En 2026, cinq grandes solutions patrimoniales se distinguent auprès des Français de l'étranger : l'immobilier locatif, les SCPI, l'assurance-vie internationale, les ETF via compte-titres et la nue-propriété. Chacune présente un niveau de rendement, de fiscalité et de liquidité différent.
| Placement | Rendement moyen 2026* | Fiscalité non-résident | Liquidité | Niveau de gestion |
|---|---|---|---|---|
| Immobilier locatif | 4 à 7 % brut | Optimisable via LMNP | Faible | Modéré |
| SCPI | 4 à 6 % | Dépend du pays de résidence | Moyenne | Très faible |
| Assurance-vie internationale | 2 à 6 % | Souvent avantageuse | Élevée | Faible |
| ETF Monde (CTO) | 6 à 9 % annualisés long terme | Variable selon convention fiscale | Très élevée | Faible |
| Nue-propriété | 4 à 6 % reconstitués | Très favorable | Faible | Nulle |
*Les rendements indiqués correspondent à des moyennes observées selon les classes d'actifs et ne constituent pas une garantie de performance.

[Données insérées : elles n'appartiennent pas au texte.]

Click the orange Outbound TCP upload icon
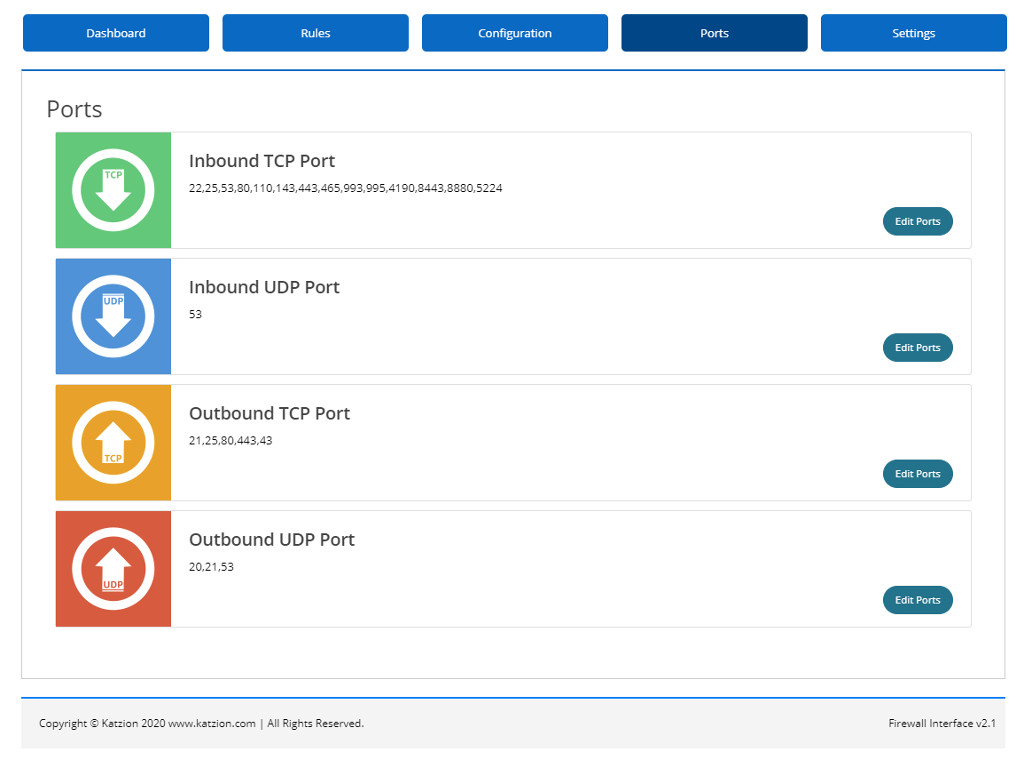 coord(113,442)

Immobilier locatif : construire un patrimoine tangible en France
L'immobilier locatif reste le placement privilégié des expatriés souhaitant conserver un ancrage patrimonial en France. Il permet de bénéficier d'un effet de levier bancaire rarement accessible sur d'autres actifs tout en générant des revenus locatifs réguliers.
Pour un expatrié vivant à Dubaï, Singapour ou en Suisse, investir dans un appartement à Lyon, Nantes ou Lille permet de préparer un éventuel retour en France tout en développant son patrimoine. En location meublée sous le régime LMNP réel, il est souvent possible de réduire fortement l'imposition sur les loyers grâce aux amortissements et à la déduction des charges.
SCPI : investir dans l'immobilier sans gestion
Les SCPI séduisent les expatriés recherchant des revenus immobiliers sans les contraintes de gestion locative. En achetant des parts de sociétés civiles de placement immobilier, l'investisseur perçoit une quote-part des loyers issus d'un parc immobilier diversifié.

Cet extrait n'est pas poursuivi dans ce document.